Connected devices: device protection requests.

Senator Ashby’s proposal centers a new framework for device protections that enables a survivor or a designated representative to petition an account manager to terminate or disable a perpetrator’s access to a connected device or related user account, with a clearly defined operational timeline and enforcement options. The approach also expands protective orders by incorporating internet-connected devices into the domestic violence context, ensuring device-enabled conduct can be treated within the broader safety regime.

Key provisions establish a regulatory structure for “device protection requests.” An account manager is defined as the entity that provides an internet-based or app-based user account or a manager acting on its behalf. A “connected device” is any internet-connected device that can be accessed or controlled remotely, with exclusions for peripheral components dependent on a primary device or devices older than ten years or no longer supported by the account manager. A “covered act” includes specified crimes or domestic violence-related offenses, with cross-reference to related family and penal code sections. The request must verify a covered act via a signed affidavit from a qualified provider or official records such as police reports or protective orders, confirm exclusive possession of the device, identify the device(s), and name the person whose access is to be denied. Submissions must be accepted through secure remote channels, and the process description, required documentation, and remedies must be published on the account manager’s website and mobile app. Within two business days of receiving a complete request, the account manager must either terminate or disable the perpetrator’s access or provide claro, conspicuous instructions to reset the device to a state that removes all account holders, with the reset accessible by physical proximity and not requiring the survivor to possess a credential.

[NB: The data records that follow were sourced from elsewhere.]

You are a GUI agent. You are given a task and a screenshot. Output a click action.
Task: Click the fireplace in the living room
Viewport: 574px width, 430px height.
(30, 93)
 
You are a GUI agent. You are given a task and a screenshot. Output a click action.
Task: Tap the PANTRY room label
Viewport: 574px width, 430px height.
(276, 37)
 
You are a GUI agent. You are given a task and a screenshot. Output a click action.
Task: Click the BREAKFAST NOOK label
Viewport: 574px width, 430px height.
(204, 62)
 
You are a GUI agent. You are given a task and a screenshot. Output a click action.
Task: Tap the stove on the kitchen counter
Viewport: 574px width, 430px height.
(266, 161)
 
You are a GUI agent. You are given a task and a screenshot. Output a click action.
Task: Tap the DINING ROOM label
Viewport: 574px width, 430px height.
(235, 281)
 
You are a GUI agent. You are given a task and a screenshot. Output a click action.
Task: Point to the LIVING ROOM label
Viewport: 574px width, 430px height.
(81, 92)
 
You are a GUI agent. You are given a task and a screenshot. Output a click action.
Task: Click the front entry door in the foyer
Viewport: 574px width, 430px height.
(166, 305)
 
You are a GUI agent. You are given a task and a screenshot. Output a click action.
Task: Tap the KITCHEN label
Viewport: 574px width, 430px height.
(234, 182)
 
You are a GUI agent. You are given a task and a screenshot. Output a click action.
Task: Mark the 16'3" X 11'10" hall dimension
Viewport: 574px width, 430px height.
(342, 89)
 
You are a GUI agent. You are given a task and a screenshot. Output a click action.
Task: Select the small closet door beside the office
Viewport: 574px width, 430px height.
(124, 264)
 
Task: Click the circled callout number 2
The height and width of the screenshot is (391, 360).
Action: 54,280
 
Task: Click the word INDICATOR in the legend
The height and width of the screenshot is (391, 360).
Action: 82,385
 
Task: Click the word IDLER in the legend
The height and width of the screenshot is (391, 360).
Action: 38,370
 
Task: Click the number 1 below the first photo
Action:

Enforcement and remedies are defined to operate alongside existing laws. Civil actions may be brought by an injured party or by the state through the Attorney General, district attorneys, or city prosecutors, with courts empowered to issue injunctions and impose civil penalties up to a specified per-device amount. Penalties and other relief are allocated according to who brings the action, and prevailing plaintiffs may recover costs and attorney’s fees. The act also requires confidential handling of information submitted by survivors, disposing of such material within 90 days unless longer retention is needed to verify compliance, and prohibits disclosing data or notifying the perpetrator about termination. The chapter is severable, with explicit exemptions for entities subject to the federal Safe Connections Act and for those governed by certain vehicle-related provisions, and it clarifies that remedies are cumulative with other laws.

The bill’s amendments to the Family Code extend protective orders by recognizing internet-connected devices as a medium for coercive conduct, clarifying how device-enabled behavior fits within the scope of “disturbing the peace” and related protective orders, while preserving the availability of other remedies under the law. It also affirms that no reimbursement is required of local agencies for costs arising from these changes, consistent with the act’s broader fiscal posture. In sum, the measure creates a targeted mechanism to address technology-enabled abuse within domestic violence protections, outlining the process, verification standards, confidentiality safeguards, and civil enforcement tools available to survivors, while delineating the regulatory boundaries and interactions with existing federal and vehicle-related frameworks.